The bill requires eligible citizens to present a government-issued, current and valid photo identification at the polling place in 2012 and proof of citizenship by 2013 in order to exercise their constitutional right to vote. It is a prime example of wasteful use of taxpayers' money that will likely cost the state of Kansas millions of dollars at a time when we are cutting essential state government services.
Kansans sent a clear message in the November 2010 election: They want responsible, cost-efficient government. Yet lawmakers are squandering precious taxpayer dollars to pay for voter photo ID when our state has effective identification procedures already in place.

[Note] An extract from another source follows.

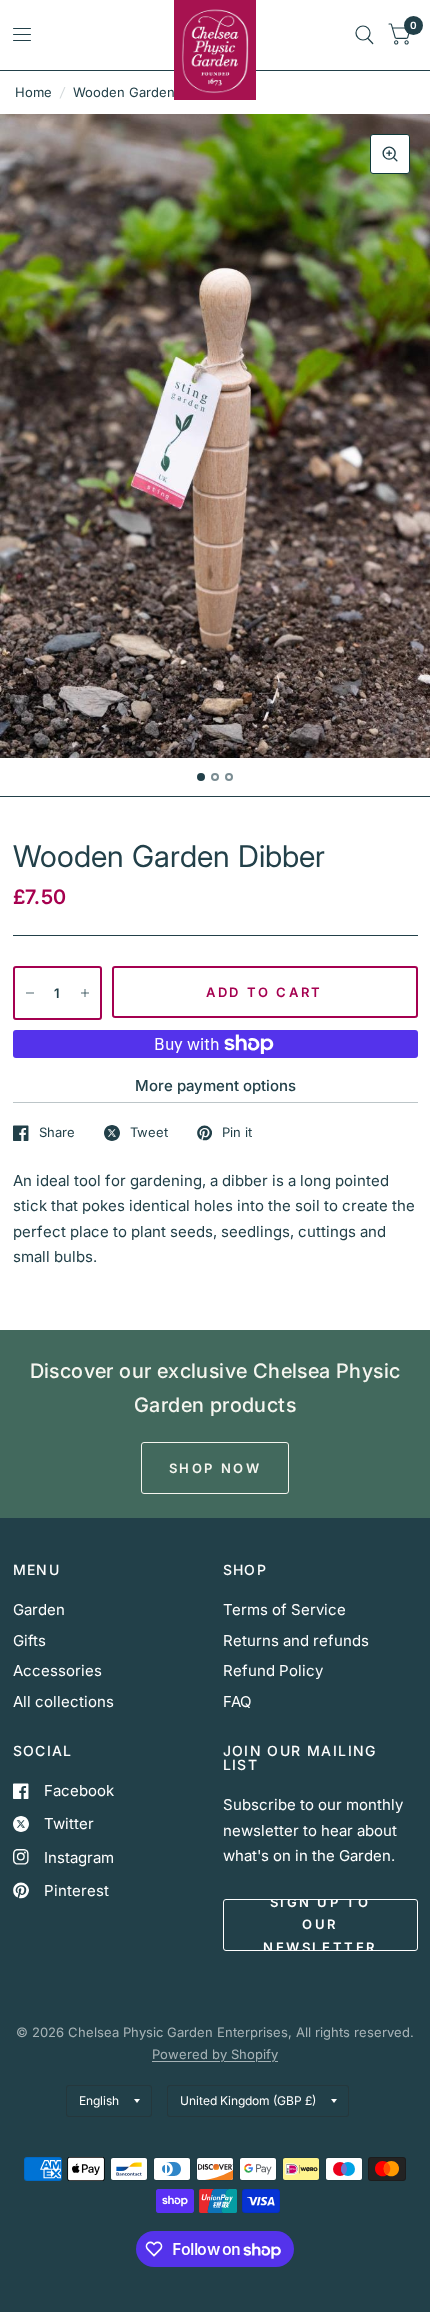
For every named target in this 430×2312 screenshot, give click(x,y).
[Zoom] (390, 154)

U.S. courts have ruled that to charge someone for documents to be able to vote would violate the U.S. Constitution. (It would be a poll tax.) They have ruled that states must provide free documents that are required for voting.
However, the Legislature has not budgeted the money for the cost of this photo ID program or the requirement of citizenship documents, or to defend a court challenge.
According to a survey of the Brennan Center for Justice at New York University School of Law, as many as 11 percent of voters do not have government-issued photo identification. That could mean the state will have to pay more than $3 million to provide free identification.
What is more, the burden will be greatest for citizens for whom it is most cost-prohibitive or inconvenient: the elderly or those who have to take off work, get transportation, stand in line and apply for documentation. Often these individuals don't have the underlying documentation that is needed to get an ID. Thus this requirement would disenfranchise the very people who currently must work the hardest to vote.
This is a foolish experiment when there is no data to prove that there is a fraud problem in Kansas. Indeed, the Brennan Center calculated that Kansans are twice as likely to get hit by lightning as to have their votes canceled out by fraudulently cast votes.
Where do the Legislature and the governor think the millions of dollars to implement this plan will come from? There is no such thing as a free voter ID.
States with such laws have found that it cost counties thousands of dollars annually to implement just the ID part of such a law. In addition, there are other significant costs that need to be addressed, such as additional poll worker training, public education campaigns, defending against lawsuits, and printing and mailing additional absentee ballots.
In modern society, it is easy to assume that everyone has appropriate ID or can prove his or her citizenship. But it is more difficult than one might think.
The costs in time and money of obtaining proof of citizenship and photo ID clearly will discourage voter participation. Our state government should be in the business of making it easier for citizens to vote, not adding costly restrictions and hassles that will negatively affect voters.